### What the task requires
Output range, inclusive: from the line containing "Task: Click the 输入掩码 field showing 000" to the line containing "You are a computer-use agent. Image". Restate those lines from the data below word for word and only those.

Stored items

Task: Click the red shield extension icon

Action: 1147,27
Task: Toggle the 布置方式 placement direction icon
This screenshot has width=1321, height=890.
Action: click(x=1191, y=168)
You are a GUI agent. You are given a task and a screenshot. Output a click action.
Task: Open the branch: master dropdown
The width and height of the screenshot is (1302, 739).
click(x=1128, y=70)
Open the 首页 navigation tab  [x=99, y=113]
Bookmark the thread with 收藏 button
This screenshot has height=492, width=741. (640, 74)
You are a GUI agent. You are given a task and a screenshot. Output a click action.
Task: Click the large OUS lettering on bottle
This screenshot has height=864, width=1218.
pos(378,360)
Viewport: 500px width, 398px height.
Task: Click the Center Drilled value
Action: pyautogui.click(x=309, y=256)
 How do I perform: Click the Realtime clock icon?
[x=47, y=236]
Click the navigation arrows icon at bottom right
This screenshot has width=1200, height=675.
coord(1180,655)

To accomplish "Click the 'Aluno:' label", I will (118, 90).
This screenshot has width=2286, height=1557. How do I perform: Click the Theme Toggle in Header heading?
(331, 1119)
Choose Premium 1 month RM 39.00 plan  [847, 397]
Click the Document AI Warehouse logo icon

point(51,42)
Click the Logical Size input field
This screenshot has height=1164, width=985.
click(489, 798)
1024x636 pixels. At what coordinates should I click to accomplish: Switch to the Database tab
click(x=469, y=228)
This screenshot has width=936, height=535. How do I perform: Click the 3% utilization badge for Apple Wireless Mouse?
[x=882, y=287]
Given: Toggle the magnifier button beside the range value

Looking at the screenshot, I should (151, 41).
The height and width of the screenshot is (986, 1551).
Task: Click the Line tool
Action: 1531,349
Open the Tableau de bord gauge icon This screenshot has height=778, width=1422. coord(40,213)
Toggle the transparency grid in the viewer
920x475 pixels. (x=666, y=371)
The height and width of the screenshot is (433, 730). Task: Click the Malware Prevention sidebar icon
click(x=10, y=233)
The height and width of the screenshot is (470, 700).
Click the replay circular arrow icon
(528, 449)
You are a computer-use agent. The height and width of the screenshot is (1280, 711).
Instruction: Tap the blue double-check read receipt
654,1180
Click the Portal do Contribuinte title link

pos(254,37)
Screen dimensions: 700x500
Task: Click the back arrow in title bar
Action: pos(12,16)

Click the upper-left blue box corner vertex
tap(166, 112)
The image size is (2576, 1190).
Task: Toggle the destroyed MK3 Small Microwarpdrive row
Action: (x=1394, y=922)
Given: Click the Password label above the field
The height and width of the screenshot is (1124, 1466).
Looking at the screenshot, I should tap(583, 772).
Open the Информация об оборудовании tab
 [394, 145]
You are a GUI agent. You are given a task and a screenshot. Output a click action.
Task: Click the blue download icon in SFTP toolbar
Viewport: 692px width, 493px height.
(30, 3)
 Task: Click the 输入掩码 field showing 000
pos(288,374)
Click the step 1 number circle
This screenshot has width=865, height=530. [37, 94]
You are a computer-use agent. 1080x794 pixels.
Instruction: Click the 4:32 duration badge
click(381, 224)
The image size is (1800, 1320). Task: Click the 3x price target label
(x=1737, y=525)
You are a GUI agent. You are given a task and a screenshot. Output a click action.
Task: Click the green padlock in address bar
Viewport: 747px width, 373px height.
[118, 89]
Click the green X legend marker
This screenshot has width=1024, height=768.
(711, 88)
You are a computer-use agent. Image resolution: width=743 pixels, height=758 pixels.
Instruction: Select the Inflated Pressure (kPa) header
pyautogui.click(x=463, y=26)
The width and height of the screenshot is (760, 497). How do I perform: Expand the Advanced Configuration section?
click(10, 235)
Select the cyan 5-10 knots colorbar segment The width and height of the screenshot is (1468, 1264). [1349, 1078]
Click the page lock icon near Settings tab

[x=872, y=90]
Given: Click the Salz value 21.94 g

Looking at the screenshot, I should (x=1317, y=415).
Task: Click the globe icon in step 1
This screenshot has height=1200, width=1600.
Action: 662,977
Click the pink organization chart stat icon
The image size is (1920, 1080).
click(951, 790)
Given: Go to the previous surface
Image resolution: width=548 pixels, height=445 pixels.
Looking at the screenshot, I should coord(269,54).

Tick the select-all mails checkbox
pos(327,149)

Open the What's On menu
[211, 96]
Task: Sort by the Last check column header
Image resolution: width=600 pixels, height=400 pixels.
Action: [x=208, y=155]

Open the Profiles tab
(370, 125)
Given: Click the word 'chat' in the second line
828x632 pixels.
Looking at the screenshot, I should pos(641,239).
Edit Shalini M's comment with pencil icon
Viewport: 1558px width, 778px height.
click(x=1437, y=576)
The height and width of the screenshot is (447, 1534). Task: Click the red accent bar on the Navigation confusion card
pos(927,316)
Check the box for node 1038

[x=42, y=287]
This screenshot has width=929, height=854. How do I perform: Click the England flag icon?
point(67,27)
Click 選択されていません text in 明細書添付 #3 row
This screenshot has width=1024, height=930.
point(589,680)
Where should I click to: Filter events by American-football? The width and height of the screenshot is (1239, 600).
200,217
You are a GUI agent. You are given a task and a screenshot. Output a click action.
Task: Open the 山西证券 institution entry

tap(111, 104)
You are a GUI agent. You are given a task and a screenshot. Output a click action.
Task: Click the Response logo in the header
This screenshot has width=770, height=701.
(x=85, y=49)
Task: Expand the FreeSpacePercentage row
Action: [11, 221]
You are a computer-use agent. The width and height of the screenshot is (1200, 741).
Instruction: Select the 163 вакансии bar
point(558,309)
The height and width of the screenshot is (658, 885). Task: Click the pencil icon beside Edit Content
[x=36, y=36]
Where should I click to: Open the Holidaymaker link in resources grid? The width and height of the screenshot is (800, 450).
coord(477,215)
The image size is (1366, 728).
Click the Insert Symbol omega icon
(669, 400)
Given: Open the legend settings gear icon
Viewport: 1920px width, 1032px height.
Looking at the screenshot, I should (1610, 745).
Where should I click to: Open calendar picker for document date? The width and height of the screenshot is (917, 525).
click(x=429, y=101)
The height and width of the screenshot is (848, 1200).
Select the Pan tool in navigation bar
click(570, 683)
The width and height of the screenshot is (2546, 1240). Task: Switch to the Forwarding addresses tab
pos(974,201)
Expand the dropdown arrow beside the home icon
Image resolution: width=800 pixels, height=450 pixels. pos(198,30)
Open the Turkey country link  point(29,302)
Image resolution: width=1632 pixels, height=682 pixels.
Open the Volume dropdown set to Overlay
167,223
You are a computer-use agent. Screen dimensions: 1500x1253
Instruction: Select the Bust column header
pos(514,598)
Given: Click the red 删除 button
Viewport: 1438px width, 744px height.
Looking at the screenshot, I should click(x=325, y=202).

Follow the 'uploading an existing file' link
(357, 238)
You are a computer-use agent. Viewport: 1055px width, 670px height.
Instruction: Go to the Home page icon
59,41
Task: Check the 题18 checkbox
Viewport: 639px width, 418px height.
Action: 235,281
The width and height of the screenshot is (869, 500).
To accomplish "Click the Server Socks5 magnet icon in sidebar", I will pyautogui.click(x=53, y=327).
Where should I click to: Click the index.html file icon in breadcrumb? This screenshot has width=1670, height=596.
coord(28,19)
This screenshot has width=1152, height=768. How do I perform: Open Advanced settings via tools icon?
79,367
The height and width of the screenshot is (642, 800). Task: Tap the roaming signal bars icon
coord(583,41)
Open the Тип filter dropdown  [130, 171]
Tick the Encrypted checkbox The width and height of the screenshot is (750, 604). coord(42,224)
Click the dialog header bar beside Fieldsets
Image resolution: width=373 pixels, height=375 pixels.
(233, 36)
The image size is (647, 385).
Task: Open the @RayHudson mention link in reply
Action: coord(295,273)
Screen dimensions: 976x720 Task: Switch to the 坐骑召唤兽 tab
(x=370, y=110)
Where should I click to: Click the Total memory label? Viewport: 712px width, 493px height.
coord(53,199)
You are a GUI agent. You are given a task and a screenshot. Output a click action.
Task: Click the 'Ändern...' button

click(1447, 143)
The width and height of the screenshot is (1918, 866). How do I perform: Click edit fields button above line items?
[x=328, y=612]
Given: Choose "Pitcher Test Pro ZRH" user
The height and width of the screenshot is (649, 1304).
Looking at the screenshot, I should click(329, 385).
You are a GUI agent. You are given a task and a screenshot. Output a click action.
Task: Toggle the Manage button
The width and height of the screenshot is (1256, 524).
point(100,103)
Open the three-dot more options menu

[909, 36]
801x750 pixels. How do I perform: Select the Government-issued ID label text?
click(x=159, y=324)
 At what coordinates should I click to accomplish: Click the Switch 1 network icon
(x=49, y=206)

### Task result
 Task: Click the 输入掩码 field showing 000
pos(288,374)
Click the step 1 number circle
This screenshot has width=865, height=530. [37, 94]
You are a computer-use agent. 1080x794 pixels.
Instruction: Click the 4:32 duration badge
click(381, 224)
The image size is (1800, 1320). Task: Click the 3x price target label
(x=1737, y=525)
You are a GUI agent. You are given a task and a screenshot. Output a click action.
Task: Click the green padlock in address bar
Viewport: 747px width, 373px height.
[118, 89]
Click the green X legend marker
This screenshot has width=1024, height=768.
(711, 88)
You are a computer-use agent. Image resolution: width=743 pixels, height=758 pixels.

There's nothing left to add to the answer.